THE ANXIETY OF INFLUENCE
It's an indisputable fact of life that we are all influenced by our families.
Especially by our parents.
On the surface, we're lucky if we escape with a few innocently charming personality quirks like subconsciously singing "My Favorite Things" while cleaning the fridge in your underwear or choosing to always eat the food on your plate in alphabetical order.
At the same time, let's not underestimate the fact that few things have a greater emotional influence on us (or cause more psychic damage on us) than our parents. Like it or not, we are generally the sum total of their influences. Their beliefs, strengths, and fears often become our own.
Or do they?
Last week, BossLady took the Peanut to Coney Island for her first roller coaster ride. Naturally, I wasn't with them. However, BossLady was kind enough to send me an entire video of the experience.
For almost four minutes, my daughter can be heard on film gleefully screaming over and over, "Oh my God! This is amazing. Let's do it again!"

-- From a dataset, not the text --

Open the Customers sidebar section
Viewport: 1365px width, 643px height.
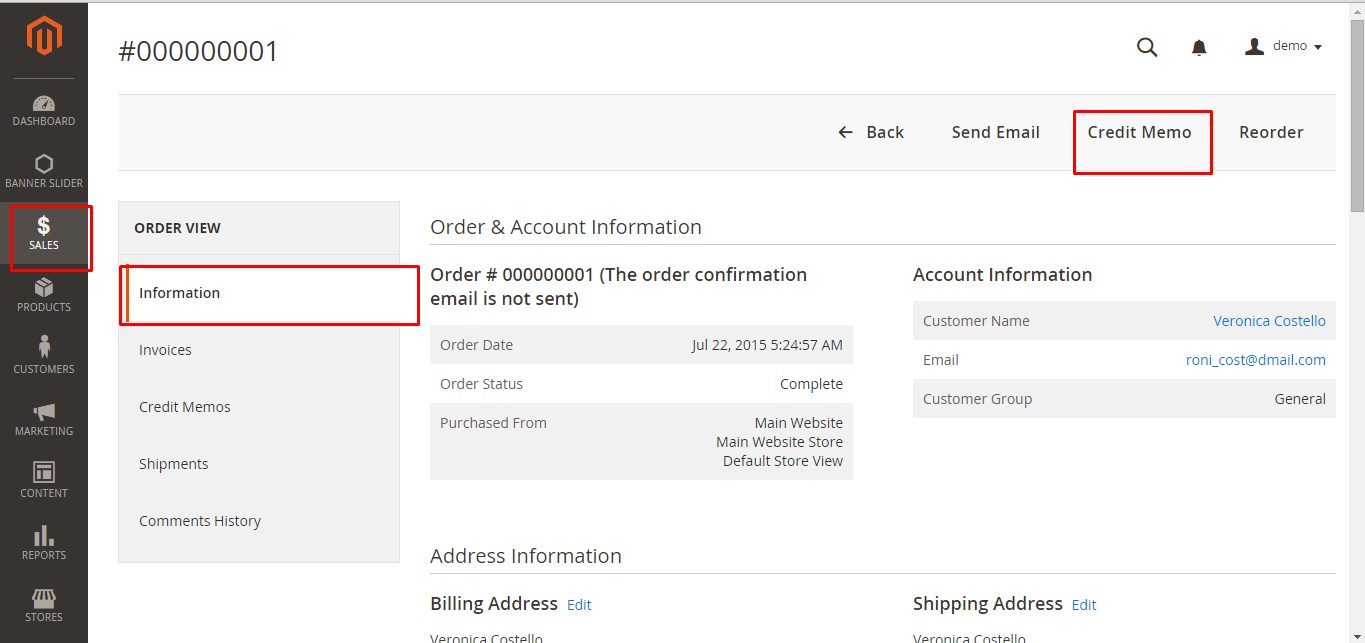pos(43,358)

I must have watched this video twenty times already and, each time, I'm struck by the same things.
How is it that the same little girl who is terrified of insects, the movie "UP," and oceans show no fear in the face of riding rollercoasters, jumping off the top of jungle gyms, and racing down the streets of NYC on her bicycle?
And how is it that my daughter shows no sign of my own deep-seated phobia of roller coasters? By the same token, is it a coincidence that, as a child, I spent endless nights in the ER because I was constantly jumping off jungle gyms or fearlessly crashing my bike into cars?
In my self-absorbed circuitous way of constantly thinking about parenting, I then started pondering about what personal traits of mine are getting passed on to my daughter...in both good and bad ways.
Parenting sometimes alternates between being an exercise in narcissism and reinvention. If we're truly honest with ourselves, we have to admit that we want our children to inherit those attributes that we find most admirable in ourselves while, at the same time, we dread passing on those less likable character traits that we have failed to internally overcome.
There is nothing wrong with that. It's wholly natural, isn't it?
And while parenting does add an extra dimension to the "nature vs. nurture" debate, these days, I find myself caring less about the origins of my daughter's traits as I do about seeing how they develop.
My daughter is almost six years old now and while I offer her all the love, advice and guidance of which I am capable, I'm starting to quickly realize how many things will actually be beyond my control. She will, for better or worse, develop into her own person.
Man, that's scary.
Maybe even scarier than rollercoasters.